January 26, 2005

Amazon Rolls Out Multimedia Yellow Pages

By Evan Schuman, eWEEK

Shoppers wanting to see a store's neighborhood before venturing out into a potentially rundown city street corner will be able to do that by looking into a new interactive Yellow Pages site, being unveiled Thursday by Amazon.com.

The site—to be housed at the home of Amazon subsidiary A9.com—includes data covering more than 14 million businesses, A9.com CEO Udi Manber said in an eWEEK.com interview.

But the A9.com Yellow Pages goes beyond typical online Yellow Pages sites with the incorporation of location-specific video images. This would allow a visitor to see a restaurant listing and to be able to pan a series of images to see buildings on the left and on the right, which is part of a feature called Block View.

"We allow people—from their computer—to look at the streets, to walk to the left, to walk to the right, to see the neighborhood, to see parking," said Manber. "It's virtually like you are there."

There, yes, but not everywhere. The captured images initially cover selected merchants from 10 metropolitan areas: New York City, Boston, Atlanta, Dallas/Ft. Worth, Los Angeles, the San Francisco Bay area, Denver, Portland, Ore., Seattle and Chicago.

The images are already somewhat dated, and customers might find it more useful to view footage from live, street-based Webcams that could show, for example, current crowding, available parking spaces and even whether the merchant's path has been cleared of snow. Manber wouldn't comment on whether that would be a future offering.

In the meantime, the images that the site will offer initially are striking. Amazon officials said they were captured with video cameras mounted on trucks that drove a total of more than 20,000 miles. That video was then integrated with Global Positioning System (GPS) satellite data along with Amazon proprietary hardware and software, so that particular images could be linked with specific merchant addresses.

Images—not moving video—is to be initially offered on the site to reduce bandwidth demands and accelerate performance. "It's easier to show on the page," Manber said.

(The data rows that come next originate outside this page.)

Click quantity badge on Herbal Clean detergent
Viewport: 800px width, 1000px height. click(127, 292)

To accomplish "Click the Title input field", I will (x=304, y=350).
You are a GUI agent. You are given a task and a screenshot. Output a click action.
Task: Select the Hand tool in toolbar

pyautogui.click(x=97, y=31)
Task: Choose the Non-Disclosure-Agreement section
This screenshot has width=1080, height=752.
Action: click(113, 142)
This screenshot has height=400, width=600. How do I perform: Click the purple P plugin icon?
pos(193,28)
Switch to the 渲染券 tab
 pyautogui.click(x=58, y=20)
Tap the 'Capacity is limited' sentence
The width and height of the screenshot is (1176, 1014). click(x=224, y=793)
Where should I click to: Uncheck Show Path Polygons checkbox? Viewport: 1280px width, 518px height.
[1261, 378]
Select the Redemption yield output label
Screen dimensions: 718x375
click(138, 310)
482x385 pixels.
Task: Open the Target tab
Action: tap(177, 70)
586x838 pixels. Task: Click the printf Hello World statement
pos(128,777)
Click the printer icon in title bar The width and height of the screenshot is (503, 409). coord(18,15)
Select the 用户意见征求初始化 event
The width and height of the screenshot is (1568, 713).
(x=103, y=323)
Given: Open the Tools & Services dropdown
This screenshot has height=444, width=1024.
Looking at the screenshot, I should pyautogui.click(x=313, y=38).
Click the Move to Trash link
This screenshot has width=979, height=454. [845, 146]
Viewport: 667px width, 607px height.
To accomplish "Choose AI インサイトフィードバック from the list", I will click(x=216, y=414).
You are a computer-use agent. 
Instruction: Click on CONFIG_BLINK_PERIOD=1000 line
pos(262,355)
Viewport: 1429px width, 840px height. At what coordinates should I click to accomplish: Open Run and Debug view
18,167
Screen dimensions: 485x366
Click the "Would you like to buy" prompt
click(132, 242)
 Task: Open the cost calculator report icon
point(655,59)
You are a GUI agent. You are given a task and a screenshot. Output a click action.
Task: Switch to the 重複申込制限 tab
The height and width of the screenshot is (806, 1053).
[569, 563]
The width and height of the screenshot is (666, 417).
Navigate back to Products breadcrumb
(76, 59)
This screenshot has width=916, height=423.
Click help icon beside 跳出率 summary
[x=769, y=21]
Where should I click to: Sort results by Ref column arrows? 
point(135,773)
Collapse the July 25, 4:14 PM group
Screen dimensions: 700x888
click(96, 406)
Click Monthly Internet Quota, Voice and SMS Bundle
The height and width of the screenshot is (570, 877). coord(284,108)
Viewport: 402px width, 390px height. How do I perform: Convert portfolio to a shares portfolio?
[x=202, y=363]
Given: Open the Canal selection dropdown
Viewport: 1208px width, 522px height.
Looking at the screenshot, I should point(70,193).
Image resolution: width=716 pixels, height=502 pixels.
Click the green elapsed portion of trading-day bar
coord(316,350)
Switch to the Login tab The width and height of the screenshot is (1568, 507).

In a statement, Amazon.com CEO Jeff Bezos said it was a big job to integrate the multimedia on the site. "It took integrated GPS receivers, digital cameras, sophisticated geocoding software and a lot of driving," Bezos said.

"But 20 million curb-side photographs later, A9.com Yellow Pages lets you see where you are going before you get there."

The site also leverages VOIP (voice over IP) technology in a feature called Click-to-Call. This allows site visitors to type in their phone numbers when looking at a particular merchant. The site then immediately phones the site visitor and establishes an instant conference call with that visitor, using VoIP to make the free connection.

According to a prelaunch demonstration of the site given to eWEEK.com, A9's Yellow Pages also features currently available functions such as instant mapping, showing the site's relative geographic position next to other merchants that had been recently searched or that the site thought were relevant.

The service is free to both merchants and customers, with Amazon's revenue source being their current sponsors and ads. Beyond the default phone number, address, map and driving directions, merchants can provide additional information—including images—to enhance their site.

Being an Amazon site, the Yellow Pages also features many features familiar to Amazon's book-buying customers, such as customer reviews and group recommendations. Similar to the book side, the recommendations area is partly based on what others who have looked at those businesses also looked at.

That same community approach also allows the site to choose which image of a merchant to show as default. Site visitors can click next to their favorite picture, next to a Best Image? icon.

Other Amazon-like functions—such as being able to bookmark merchants for later easy viewing—are also featured.

Because the ads are free to the merchants, the site inadvertently omits one piece of information that many devotees of the dead-tree Yellow Pages find invaluable: the relative size of ads indicating how many advertising dollars that merchant spent.

Perhaps this is appropriate for the egalitarian Web: Dollars can take a backseat to information. Unless, of course, the merchant wants to become a sponsor.